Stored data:
* * * * * * * * *

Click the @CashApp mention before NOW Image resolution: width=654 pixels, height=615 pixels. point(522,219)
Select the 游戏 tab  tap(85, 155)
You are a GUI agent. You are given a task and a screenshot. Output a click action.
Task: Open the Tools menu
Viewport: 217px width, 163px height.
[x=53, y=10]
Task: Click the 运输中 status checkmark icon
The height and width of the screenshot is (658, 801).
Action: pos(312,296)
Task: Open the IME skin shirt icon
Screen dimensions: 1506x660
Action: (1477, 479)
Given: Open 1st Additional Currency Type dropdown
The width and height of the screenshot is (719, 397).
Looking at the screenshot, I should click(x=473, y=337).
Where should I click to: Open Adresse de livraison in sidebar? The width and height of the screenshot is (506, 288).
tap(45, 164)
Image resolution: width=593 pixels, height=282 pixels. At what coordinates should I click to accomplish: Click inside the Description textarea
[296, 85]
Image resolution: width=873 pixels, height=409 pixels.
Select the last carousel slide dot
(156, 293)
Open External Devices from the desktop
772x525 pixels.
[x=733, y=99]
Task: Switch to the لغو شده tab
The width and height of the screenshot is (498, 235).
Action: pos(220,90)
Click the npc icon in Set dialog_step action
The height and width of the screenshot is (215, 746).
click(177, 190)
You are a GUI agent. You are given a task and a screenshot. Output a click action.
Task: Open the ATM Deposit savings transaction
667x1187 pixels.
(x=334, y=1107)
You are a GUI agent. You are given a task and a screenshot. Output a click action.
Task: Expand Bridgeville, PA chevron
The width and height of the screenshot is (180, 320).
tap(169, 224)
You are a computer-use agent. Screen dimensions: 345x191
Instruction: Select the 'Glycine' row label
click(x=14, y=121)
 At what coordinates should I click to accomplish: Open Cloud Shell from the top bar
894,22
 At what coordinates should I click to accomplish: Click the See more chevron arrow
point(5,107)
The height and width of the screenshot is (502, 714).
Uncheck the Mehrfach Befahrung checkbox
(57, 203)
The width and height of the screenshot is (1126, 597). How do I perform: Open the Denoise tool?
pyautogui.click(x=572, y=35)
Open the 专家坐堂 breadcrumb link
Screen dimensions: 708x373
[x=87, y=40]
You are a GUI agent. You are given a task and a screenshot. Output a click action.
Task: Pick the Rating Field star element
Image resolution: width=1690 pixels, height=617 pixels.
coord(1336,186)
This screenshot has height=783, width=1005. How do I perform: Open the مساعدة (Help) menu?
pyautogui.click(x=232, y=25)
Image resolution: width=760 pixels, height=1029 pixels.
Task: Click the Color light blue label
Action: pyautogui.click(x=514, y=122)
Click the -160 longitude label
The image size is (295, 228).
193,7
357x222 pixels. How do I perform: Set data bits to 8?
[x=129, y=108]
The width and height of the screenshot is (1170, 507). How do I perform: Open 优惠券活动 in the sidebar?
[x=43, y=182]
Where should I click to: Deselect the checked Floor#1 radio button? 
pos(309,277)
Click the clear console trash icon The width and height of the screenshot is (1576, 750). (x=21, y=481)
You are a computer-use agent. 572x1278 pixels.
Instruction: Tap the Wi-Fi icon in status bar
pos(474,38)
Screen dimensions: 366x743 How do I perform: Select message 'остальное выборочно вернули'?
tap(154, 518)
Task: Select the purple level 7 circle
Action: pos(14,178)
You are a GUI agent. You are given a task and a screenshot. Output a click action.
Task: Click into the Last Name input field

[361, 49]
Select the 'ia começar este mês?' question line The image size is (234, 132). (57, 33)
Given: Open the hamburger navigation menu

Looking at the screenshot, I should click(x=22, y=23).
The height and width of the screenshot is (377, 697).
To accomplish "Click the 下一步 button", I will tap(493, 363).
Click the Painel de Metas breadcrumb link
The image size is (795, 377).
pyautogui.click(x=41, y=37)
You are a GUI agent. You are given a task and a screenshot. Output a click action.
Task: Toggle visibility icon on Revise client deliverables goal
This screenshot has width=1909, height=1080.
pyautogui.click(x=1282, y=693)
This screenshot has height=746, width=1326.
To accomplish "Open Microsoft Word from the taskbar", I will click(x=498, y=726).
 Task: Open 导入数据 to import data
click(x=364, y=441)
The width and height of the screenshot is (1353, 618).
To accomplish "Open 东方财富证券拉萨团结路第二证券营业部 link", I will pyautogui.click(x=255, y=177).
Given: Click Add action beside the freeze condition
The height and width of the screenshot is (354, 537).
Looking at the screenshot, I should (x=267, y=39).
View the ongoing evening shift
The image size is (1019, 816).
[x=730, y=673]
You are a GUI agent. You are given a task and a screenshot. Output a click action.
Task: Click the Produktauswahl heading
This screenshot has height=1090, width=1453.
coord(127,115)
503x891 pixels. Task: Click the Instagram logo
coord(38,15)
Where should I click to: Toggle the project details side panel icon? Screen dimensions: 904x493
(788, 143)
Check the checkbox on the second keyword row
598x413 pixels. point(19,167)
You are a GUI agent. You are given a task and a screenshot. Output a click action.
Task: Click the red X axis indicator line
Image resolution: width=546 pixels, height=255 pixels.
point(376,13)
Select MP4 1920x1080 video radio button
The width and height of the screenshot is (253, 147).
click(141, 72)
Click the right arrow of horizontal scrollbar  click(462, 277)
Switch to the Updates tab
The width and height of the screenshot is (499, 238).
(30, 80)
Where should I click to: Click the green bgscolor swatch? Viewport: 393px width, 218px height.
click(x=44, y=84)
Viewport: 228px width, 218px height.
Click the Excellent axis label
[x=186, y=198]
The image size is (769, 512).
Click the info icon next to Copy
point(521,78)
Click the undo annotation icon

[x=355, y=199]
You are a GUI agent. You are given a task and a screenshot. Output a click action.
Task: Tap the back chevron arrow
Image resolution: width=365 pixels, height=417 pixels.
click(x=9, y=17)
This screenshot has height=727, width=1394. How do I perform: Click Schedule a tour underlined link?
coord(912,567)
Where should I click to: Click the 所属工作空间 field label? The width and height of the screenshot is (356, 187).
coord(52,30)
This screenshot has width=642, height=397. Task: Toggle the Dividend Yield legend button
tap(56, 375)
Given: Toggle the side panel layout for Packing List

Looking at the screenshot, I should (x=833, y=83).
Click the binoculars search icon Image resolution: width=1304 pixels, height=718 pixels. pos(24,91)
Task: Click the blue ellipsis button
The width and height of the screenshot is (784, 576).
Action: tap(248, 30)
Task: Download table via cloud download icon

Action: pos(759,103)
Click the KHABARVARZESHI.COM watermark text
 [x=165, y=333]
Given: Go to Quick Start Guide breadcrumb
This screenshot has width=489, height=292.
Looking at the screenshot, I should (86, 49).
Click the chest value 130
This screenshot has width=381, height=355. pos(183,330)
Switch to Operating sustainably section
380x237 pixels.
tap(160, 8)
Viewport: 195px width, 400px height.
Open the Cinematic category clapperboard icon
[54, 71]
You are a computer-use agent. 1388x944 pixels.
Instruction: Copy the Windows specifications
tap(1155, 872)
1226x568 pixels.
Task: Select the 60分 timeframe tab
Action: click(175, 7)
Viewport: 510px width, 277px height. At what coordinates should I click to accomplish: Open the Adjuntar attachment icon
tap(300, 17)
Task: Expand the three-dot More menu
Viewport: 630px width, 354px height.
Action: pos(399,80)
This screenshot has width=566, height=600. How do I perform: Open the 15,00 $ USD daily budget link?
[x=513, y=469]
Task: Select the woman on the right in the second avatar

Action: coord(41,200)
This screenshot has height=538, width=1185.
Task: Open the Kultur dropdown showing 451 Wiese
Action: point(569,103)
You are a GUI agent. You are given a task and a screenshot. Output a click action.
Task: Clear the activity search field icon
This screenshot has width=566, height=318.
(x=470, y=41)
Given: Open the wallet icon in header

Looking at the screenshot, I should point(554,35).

* * * * * * * * *

◆ What you will do
Repeat, word for word, the lines from the start of the records to the line that contains "Task: Open the Tools menu", both of them included, and no others.

◆ Solution to this exercise
Click the @CashApp mention before NOW Image resolution: width=654 pixels, height=615 pixels. point(522,219)
Select the 游戏 tab  tap(85, 155)
You are a GUI agent. You are given a task and a screenshot. Output a click action.
Task: Open the Tools menu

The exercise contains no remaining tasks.